■ **Work required**
Print all entries precisely as they are written.

■ **Exercise input**
────────────────────────────────────────

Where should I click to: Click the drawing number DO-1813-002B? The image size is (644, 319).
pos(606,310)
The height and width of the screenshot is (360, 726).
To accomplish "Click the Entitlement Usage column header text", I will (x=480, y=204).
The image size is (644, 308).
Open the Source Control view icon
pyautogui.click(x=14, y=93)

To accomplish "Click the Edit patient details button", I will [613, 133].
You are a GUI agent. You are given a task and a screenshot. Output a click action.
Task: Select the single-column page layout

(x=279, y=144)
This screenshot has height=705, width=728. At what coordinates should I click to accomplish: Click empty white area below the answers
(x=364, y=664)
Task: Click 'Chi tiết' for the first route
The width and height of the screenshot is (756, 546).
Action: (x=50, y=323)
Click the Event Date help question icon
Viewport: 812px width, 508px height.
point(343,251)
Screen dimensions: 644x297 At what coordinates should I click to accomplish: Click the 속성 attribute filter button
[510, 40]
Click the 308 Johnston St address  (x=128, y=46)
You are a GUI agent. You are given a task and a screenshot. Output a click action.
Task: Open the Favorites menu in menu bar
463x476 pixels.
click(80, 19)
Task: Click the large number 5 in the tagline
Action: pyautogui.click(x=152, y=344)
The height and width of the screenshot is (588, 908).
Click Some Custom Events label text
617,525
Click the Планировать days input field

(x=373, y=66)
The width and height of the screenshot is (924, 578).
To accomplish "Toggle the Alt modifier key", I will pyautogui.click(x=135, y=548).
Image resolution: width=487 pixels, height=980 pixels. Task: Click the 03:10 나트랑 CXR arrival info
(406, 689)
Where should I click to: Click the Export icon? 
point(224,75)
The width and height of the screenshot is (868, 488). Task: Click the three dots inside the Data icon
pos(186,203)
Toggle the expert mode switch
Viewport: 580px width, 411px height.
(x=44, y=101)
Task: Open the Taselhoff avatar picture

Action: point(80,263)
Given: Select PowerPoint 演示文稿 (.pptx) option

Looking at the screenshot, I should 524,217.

────────────────────────────────────────

■ **Answer box**
Where should I click to: Click the drawing number DO-1813-002B? The image size is (644, 319).
pos(606,310)
The height and width of the screenshot is (360, 726).
To accomplish "Click the Entitlement Usage column header text", I will (x=480, y=204).
The image size is (644, 308).
Open the Source Control view icon
pyautogui.click(x=14, y=93)

To accomplish "Click the Edit patient details button", I will [613, 133].
You are a GUI agent. You are given a task and a screenshot. Output a click action.
Task: Select the single-column page layout

(x=279, y=144)
This screenshot has height=705, width=728. At what coordinates should I click to accomplish: Click empty white area below the answers
(x=364, y=664)
Task: Click 'Chi tiết' for the first route
The width and height of the screenshot is (756, 546).
Action: (x=50, y=323)
Click the Event Date help question icon
Viewport: 812px width, 508px height.
point(343,251)
Screen dimensions: 644x297 At what coordinates should I click to accomplish: Click the 속성 attribute filter button
[510, 40]
Click the 308 Johnston St address  (x=128, y=46)
You are a GUI agent. You are given a task and a screenshot. Output a click action.
Task: Open the Favorites menu in menu bar
463x476 pixels.
click(80, 19)
Task: Click the large number 5 in the tagline
Action: pyautogui.click(x=152, y=344)
The height and width of the screenshot is (588, 908).
Click Some Custom Events label text
617,525
Click the Планировать days input field

(x=373, y=66)
The width and height of the screenshot is (924, 578).
To accomplish "Toggle the Alt modifier key", I will pyautogui.click(x=135, y=548).
Image resolution: width=487 pixels, height=980 pixels. Task: Click the 03:10 나트랑 CXR arrival info
(406, 689)
Where should I click to: Click the Export icon? 
point(224,75)
The width and height of the screenshot is (868, 488). Task: Click the three dots inside the Data icon
pos(186,203)
Toggle the expert mode switch
Viewport: 580px width, 411px height.
(x=44, y=101)
Task: Open the Taselhoff avatar picture

Action: point(80,263)
Given: Select PowerPoint 演示文稿 (.pptx) option

Looking at the screenshot, I should 524,217.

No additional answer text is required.